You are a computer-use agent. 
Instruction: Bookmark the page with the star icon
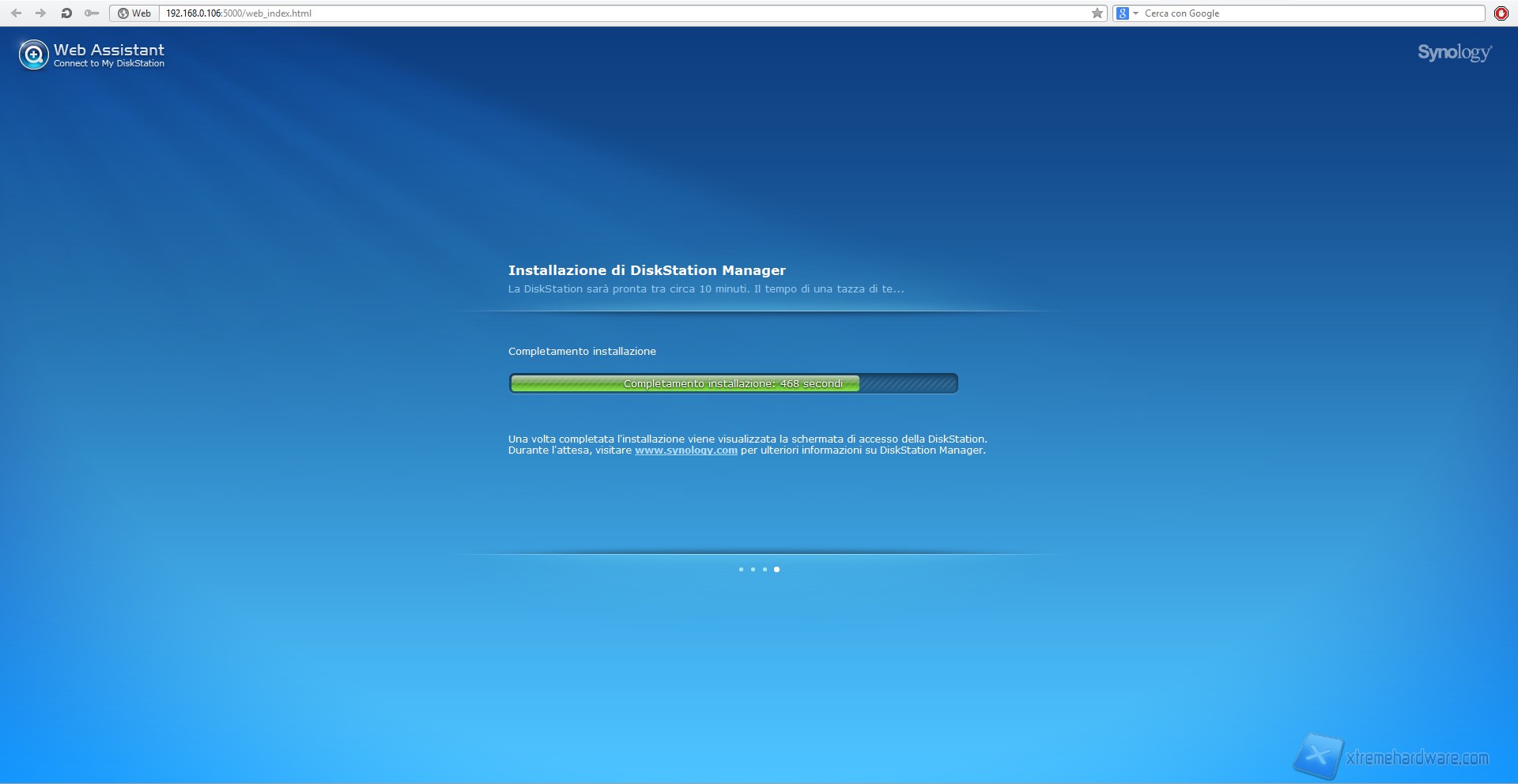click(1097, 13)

--

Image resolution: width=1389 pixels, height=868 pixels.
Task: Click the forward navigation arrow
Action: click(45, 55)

---

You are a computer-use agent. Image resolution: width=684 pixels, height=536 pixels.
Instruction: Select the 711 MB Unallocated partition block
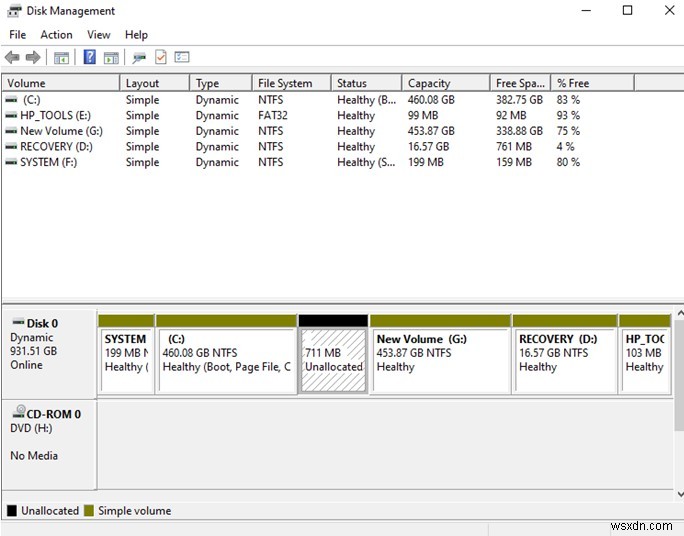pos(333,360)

_Work request_
Answer required as a bare number: state how many lines in the material contain the word "agent".

_Response_
2